Given instruction: Recast every line of the items below as a numbered list, leaving out any blank lines.

Dataset excerpt:
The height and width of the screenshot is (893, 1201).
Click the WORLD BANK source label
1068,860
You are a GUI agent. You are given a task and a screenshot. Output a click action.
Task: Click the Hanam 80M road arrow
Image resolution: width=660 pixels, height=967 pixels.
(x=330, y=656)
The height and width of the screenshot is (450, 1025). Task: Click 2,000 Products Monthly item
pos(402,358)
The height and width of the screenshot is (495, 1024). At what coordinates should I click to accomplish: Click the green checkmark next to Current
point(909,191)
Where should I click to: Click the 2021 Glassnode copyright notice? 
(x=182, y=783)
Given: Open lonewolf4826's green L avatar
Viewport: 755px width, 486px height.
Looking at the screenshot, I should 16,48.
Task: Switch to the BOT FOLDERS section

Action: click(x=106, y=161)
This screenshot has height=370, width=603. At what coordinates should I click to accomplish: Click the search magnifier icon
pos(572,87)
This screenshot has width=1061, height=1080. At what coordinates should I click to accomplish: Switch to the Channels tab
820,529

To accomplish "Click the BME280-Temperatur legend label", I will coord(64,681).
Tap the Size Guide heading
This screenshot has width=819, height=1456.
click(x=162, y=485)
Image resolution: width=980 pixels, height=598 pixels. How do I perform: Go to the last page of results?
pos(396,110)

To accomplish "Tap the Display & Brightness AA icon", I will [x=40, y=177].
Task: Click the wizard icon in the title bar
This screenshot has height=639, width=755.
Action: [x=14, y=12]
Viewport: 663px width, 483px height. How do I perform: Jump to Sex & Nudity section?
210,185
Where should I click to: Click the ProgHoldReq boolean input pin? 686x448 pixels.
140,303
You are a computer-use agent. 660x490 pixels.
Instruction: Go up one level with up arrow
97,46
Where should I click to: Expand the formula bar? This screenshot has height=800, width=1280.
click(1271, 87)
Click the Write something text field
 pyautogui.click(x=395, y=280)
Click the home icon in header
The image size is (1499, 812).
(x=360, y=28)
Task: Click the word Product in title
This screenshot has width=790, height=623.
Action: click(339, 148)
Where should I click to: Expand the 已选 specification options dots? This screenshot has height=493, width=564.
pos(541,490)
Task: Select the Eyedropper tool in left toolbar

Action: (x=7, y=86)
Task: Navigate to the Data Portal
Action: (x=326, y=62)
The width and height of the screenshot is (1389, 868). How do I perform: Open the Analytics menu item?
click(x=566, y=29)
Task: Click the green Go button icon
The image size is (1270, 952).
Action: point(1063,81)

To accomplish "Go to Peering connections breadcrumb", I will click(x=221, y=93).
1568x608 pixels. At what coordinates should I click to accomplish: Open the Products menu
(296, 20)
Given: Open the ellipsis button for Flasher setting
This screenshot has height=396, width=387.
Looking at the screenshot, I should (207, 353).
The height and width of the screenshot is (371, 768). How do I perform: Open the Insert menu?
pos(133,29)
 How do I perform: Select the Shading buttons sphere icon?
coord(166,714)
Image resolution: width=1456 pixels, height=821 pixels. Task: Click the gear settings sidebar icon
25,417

Output of the task:
1. The height and width of the screenshot is (893, 1201).
2. Click the WORLD BANK source label
3. 1068,860
4. You are a GUI agent. You are given a task and a screenshot. Output a click action.
5. Task: Click the Hanam 80M road arrow
6. Image resolution: width=660 pixels, height=967 pixels.
7. (x=330, y=656)
8. The height and width of the screenshot is (450, 1025). Task: Click 2,000 Products Monthly item
9. pos(402,358)
10. The height and width of the screenshot is (495, 1024). At what coordinates should I click to accomplish: Click the green checkmark next to Current
11. point(909,191)
12. Where should I click to: Click the 2021 Glassnode copyright notice? 
13. (x=182, y=783)
14. Given: Open lonewolf4826's green L avatar
15. Viewport: 755px width, 486px height.
16. Looking at the screenshot, I should 16,48.
17. Task: Switch to the BOT FOLDERS section
18. Action: click(x=106, y=161)
19. This screenshot has height=370, width=603. At what coordinates should I click to accomplish: Click the search magnifier icon
20. pos(572,87)
21. This screenshot has width=1061, height=1080. At what coordinates should I click to accomplish: Switch to the Channels tab
22. 820,529
23. To accomplish "Click the BME280-Temperatur legend label", I will coord(64,681).
24. Tap the Size Guide heading
25. This screenshot has width=819, height=1456.
26. click(x=162, y=485)
27. Image resolution: width=980 pixels, height=598 pixels. How do I perform: Go to the last page of results?
28. pos(396,110)
29. To accomplish "Tap the Display & Brightness AA icon", I will [x=40, y=177].
30. Task: Click the wizard icon in the title bar
31. This screenshot has height=639, width=755.
32. Action: [x=14, y=12]
33. Viewport: 663px width, 483px height. How do I perform: Jump to Sex & Nudity section?
34. 210,185
35. Where should I click to: Click the ProgHoldReq boolean input pin? 686x448 pixels.
36. 140,303
37. You are a computer-use agent. 660x490 pixels.
38. Instruction: Go up one level with up arrow
39. 97,46
40. Where should I click to: Expand the formula bar? This screenshot has height=800, width=1280.
41. click(1271, 87)
42. Click the Write something text field
43.  pyautogui.click(x=395, y=280)
44. Click the home icon in header
45. The image size is (1499, 812).
46. (x=360, y=28)
47. Task: Click the word Product in title
48. This screenshot has width=790, height=623.
49. Action: click(339, 148)
50. Where should I click to: Expand the 已选 specification options dots? This screenshot has height=493, width=564.
51. pos(541,490)
52. Task: Select the Eyedropper tool in left toolbar
53. Action: (x=7, y=86)
54. Task: Navigate to the Data Portal
55. Action: (x=326, y=62)
56. The width and height of the screenshot is (1389, 868). How do I perform: Open the Analytics menu item?
57. click(x=566, y=29)
58. Task: Click the green Go button icon
59. The image size is (1270, 952).
60. Action: point(1063,81)
61. To accomplish "Go to Peering connections breadcrumb", I will click(x=221, y=93).
62. 1568x608 pixels. At what coordinates should I click to accomplish: Open the Products menu
63. (296, 20)
64. Given: Open the ellipsis button for Flasher setting
65. This screenshot has height=396, width=387.
66. Looking at the screenshot, I should (207, 353).
67. The height and width of the screenshot is (371, 768). How do I perform: Open the Insert menu?
68. pos(133,29)
69.  How do I perform: Select the Shading buttons sphere icon?
70. coord(166,714)
71. Image resolution: width=1456 pixels, height=821 pixels. Task: Click the gear settings sidebar icon
72. 25,417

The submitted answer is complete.